Scoprire di non avere alcuna ragione per chiedere al fratello di combattere per lei in difesa della ‘nostra’ patria. La ‘nostra’ patria mi ha trattata da schiava, mi ha negato l’istruzione e qualunque partecipazione alle sue ricchezze.
La ‘nostra’ patria mi nega i mezzi per difendermi….
Perciò se tu insisti nel voler combattere per proteggere me o la ‘nostra patria’ mettiamo bene in chiaro,
…, che tu stai combattendo per gratificare un istinto sessuale che io non condivido;
per conquistare vantaggi che io non ho mai condiviso … Perché, dirà l’estranea, “io in quanto donna non ho patria.

In quanto donna, la mia patria è il mondo intero”. (Virginia Wolf)

Como mujer no tengo patria, 2009. Courtesy dell’artista

C’è una sensibilità particolare, una facultad, come la chiama Gloria Anzaldua, “che comunica attraverso immagini, e dietro cui i sentimenti risiedono/si celano”5. Questa disponibilità è propria degli artisti, di coloro che “in quanto vittime di soprusi – i rinnegati, i neri, i perseguitati, i clandestini, gli omosessuali – sviluppano questa sensitività in modo da proteggersi dal ‘prossimo colpo’. In una installazione di webarte, la  foto-grafa messicana boliviana cilena Ximena Bedregal si costruisce e si re-inventa extranjera, otra, alien.

Da una foto segnaletica Ximena, in bianco e nero, fora l’obiettivo e guarda nel vuoto.

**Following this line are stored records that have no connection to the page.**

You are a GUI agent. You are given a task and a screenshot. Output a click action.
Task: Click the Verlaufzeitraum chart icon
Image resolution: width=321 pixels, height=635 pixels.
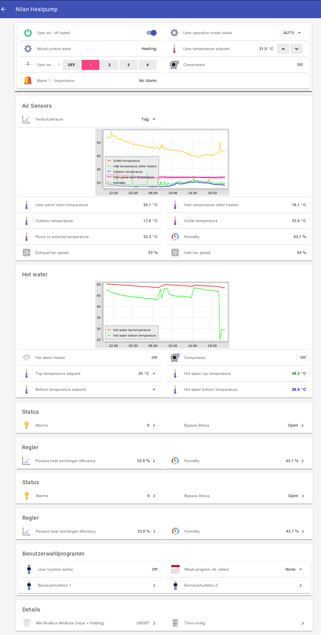[x=26, y=119]
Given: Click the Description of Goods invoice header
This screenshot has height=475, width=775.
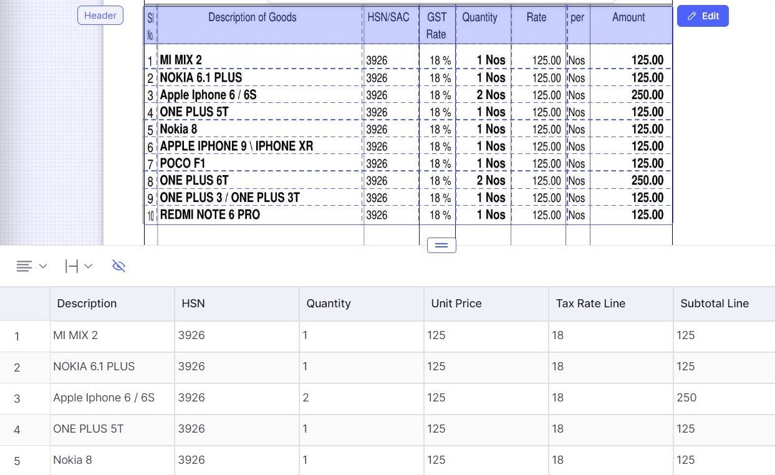Looking at the screenshot, I should coord(253,17).
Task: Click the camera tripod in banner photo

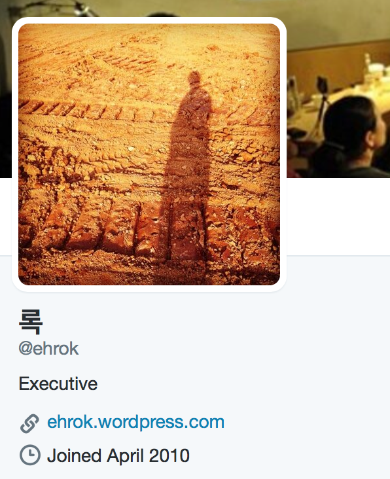Action: point(322,104)
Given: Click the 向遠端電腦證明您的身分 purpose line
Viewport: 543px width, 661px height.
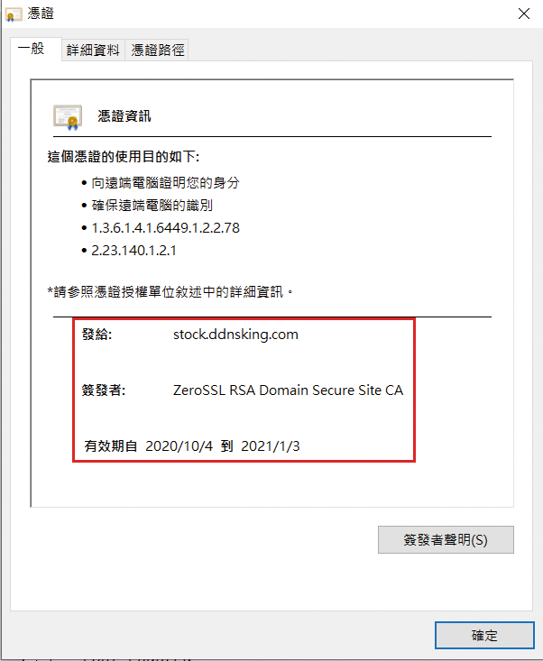Looking at the screenshot, I should click(165, 182).

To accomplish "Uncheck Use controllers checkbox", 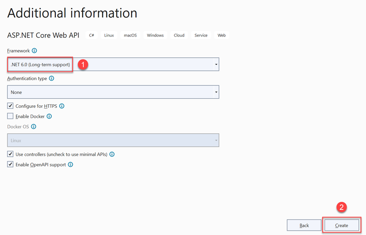I will [x=10, y=154].
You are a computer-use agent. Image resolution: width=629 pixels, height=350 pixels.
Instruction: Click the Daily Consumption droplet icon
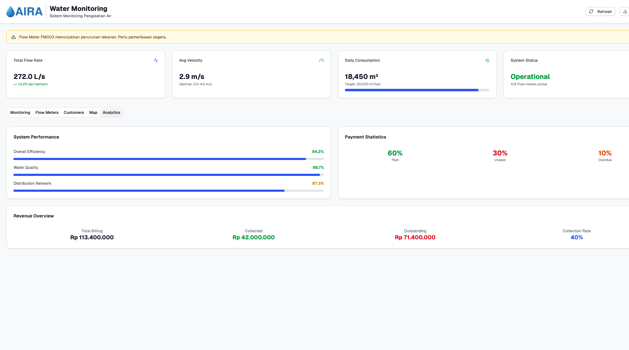[487, 61]
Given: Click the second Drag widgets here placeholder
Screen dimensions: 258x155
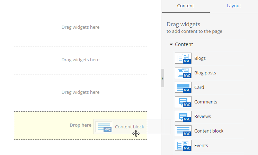Looking at the screenshot, I should point(80,60).
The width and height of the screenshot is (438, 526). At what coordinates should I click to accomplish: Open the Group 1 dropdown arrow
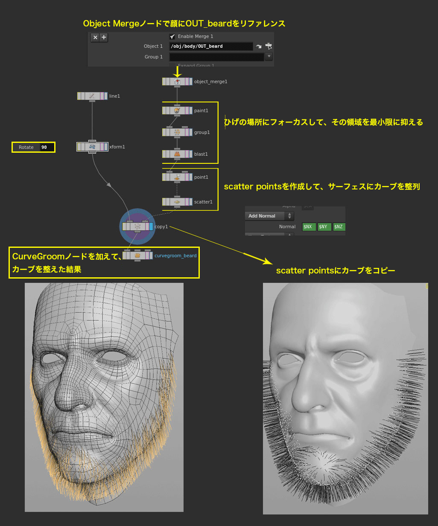[269, 56]
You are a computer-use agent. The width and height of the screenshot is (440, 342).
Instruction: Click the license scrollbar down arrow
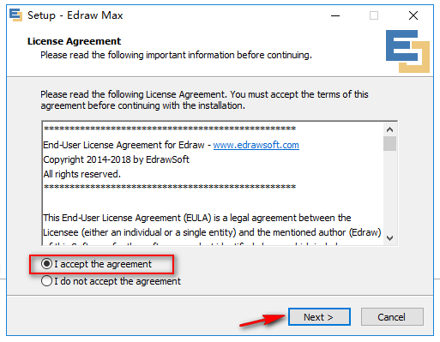point(389,237)
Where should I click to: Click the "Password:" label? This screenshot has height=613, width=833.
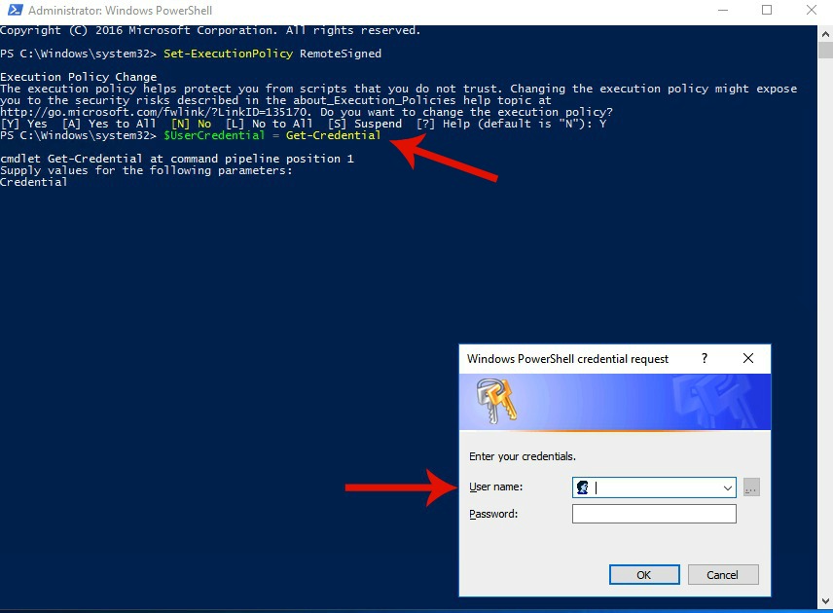click(x=492, y=514)
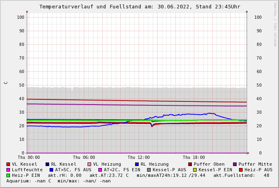Select the 'AT>5C, FS AUS' legend swatch
The height and width of the screenshot is (188, 279).
52,170
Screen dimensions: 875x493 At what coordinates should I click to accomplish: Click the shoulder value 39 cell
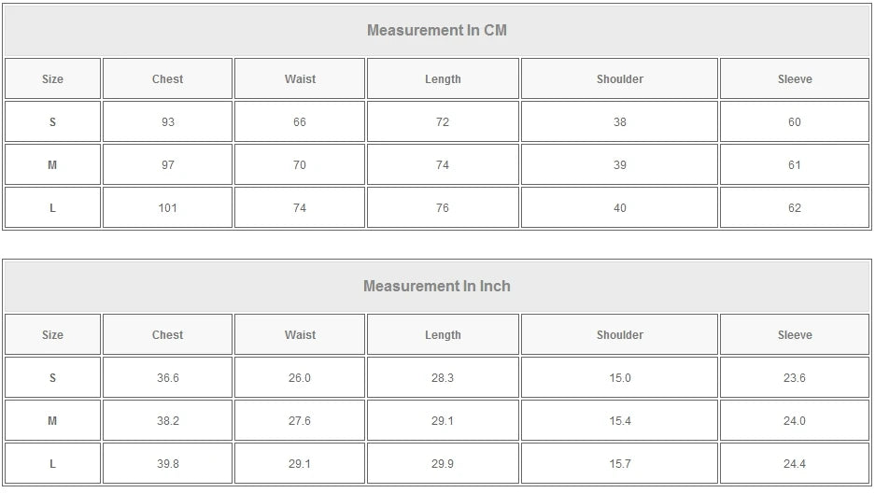click(620, 165)
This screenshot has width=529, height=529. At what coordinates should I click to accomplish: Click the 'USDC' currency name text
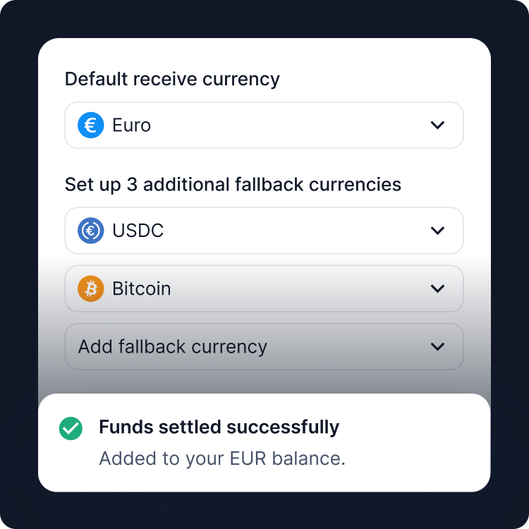(138, 231)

Con un clic la clandestina viene archiviata, resa numero, e rinominata; Ximena Bedregal, è la caucasica mestiza EXTRANJERA, un altro clic e in un’altra foto segnaletica l’artista diventa “Suspechosa de diferencia, OTRA”, ancora il rumore secco e lento della macchina da scrivere, quel ticchettio umido e vellutato della tastiera che scorre, un’altra foto, Questa volta per la Ximena Apàtrida e ALIEN. Archiviata.  C’è un gioco sottile che si viene a creare con l’osservatore/spettatore, che deve necessariamente cliccare per andare avanti, e deve co-stringere il soggetto nella foto in uno stato di altrità e di estraneità.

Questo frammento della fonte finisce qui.